Late in the film, Arthur Fleck (Joaquin Phoenix) has applied expert clown make-up and donned a new suit for his appearance on Gotham talk show Live with Murray Franklin. He's just come from the scene of a riot he exacerbated, where a person was shot and two police officers were left in critical condition. Most of the rioters were wearing clown make-up or masks. "I'm not a political person," Arthur tells Murray (Robert De Niro) and his producer (Marc Maron). It's just "part of my act," he insists.

And therein lies the problem with Todd Phillips' Joker. It parades itself as a film with something to say about society, about capitalism, about mental illness. But it doesn't. By lacking a clear point of view, and claiming it doesn't intend to do anything, it all feels like empty bullshit. It's the equivalent of that guy in your poli-sci class who always wanted to play devil's advocate without committing to any actual philosophy.

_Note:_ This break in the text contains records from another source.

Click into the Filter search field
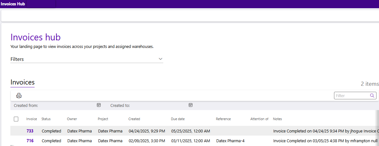 pyautogui.click(x=352, y=96)
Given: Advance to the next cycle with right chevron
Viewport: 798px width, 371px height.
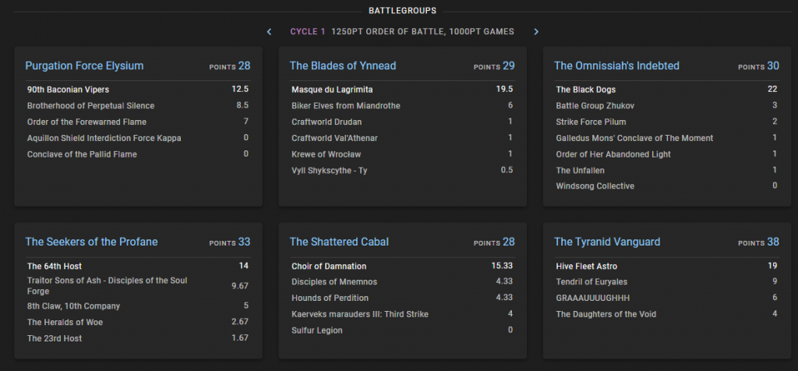Looking at the screenshot, I should pos(536,32).
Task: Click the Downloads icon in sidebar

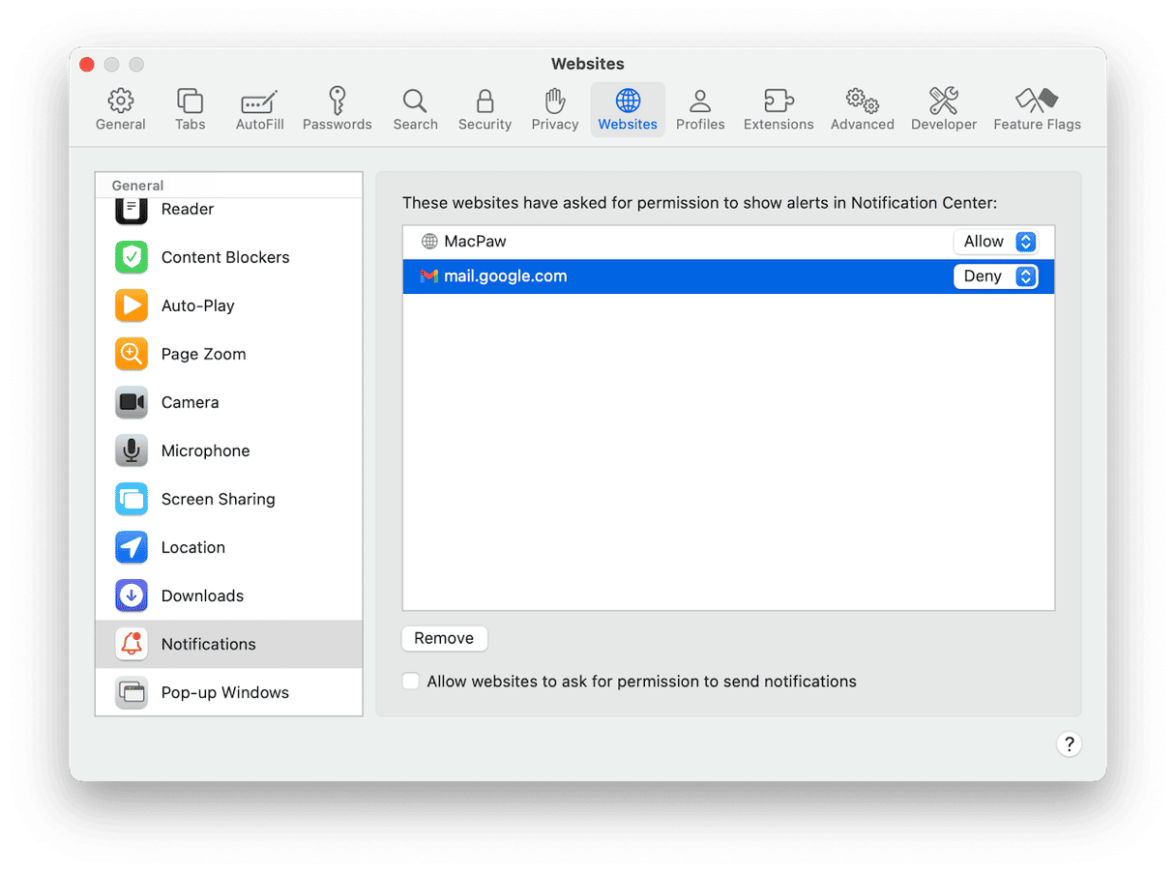Action: click(132, 596)
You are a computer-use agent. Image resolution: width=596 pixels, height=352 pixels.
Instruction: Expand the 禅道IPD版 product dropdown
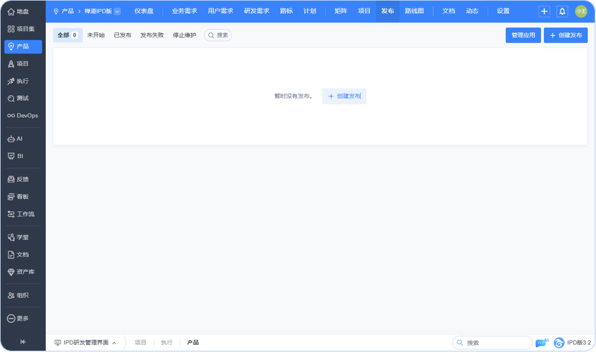[117, 12]
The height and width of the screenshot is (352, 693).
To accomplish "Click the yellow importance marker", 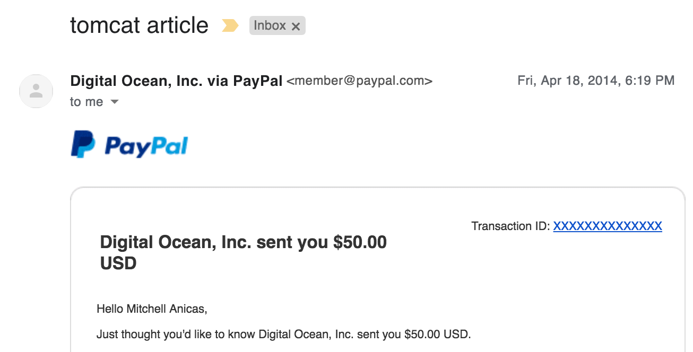I will coord(230,25).
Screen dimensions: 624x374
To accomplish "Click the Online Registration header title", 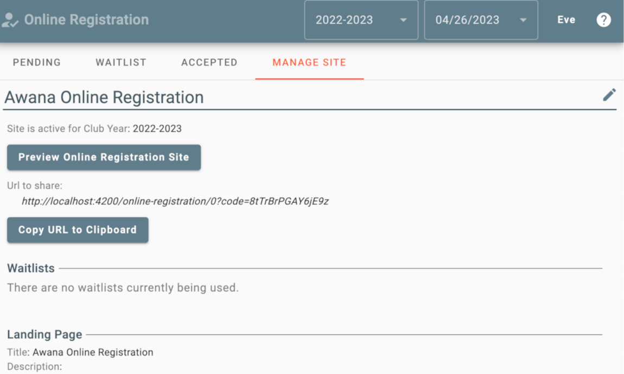I will pos(86,20).
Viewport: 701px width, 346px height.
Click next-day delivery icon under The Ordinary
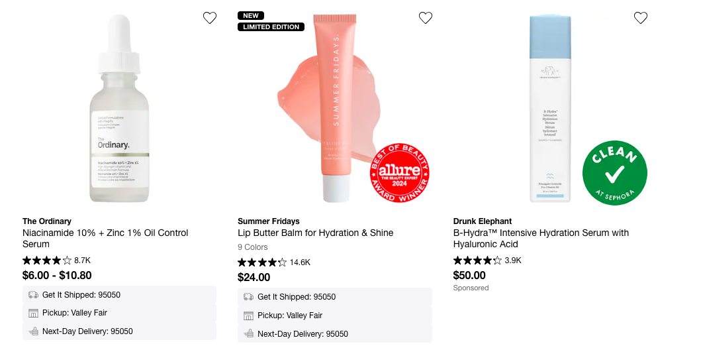(33, 331)
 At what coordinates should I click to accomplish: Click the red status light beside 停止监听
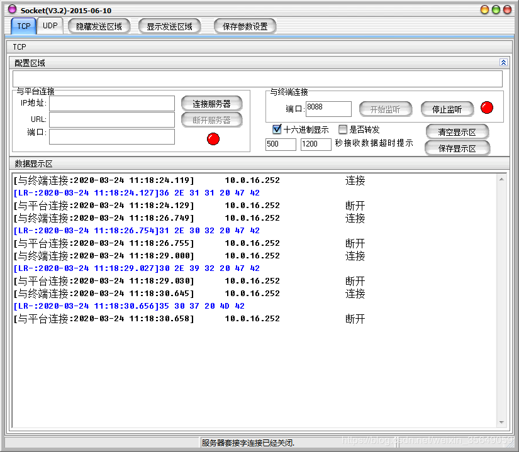[x=487, y=107]
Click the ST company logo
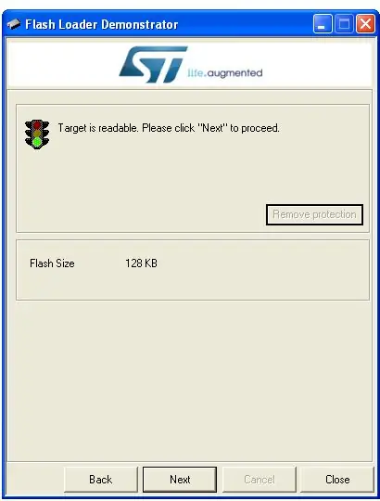Viewport: 380px width, 501px height. point(153,65)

Heath Ledger's take on the Joker in The Dark Knight endures not just because of his incredible, Oscar-winning performance. There, his agent of chaos works because he's a supporting character, one whose backstory is irrelevant and thus open to all kinds of theories. He exists solely to upend Gotham City, intentionally afflicting its criminal underworld, its law enforcement and its citizens. Gotham is on fire at the end of Joker too, but Phoenix's Joker had no motivations beyond self-preservation, revenge and attention. He unintentionally lights the match by going full Bernie Goetz on three Wall Street douchebags on the subway. The downtrodden of the city then destroy their own home, using Joker as an inadvertent symbol. There's maybe something to that, but Phillips is too self-satisfied to highlight that, making the whole film feel deeply nihilistic. As was said of Ledger's Joker, "Some men just want to watch the world burn."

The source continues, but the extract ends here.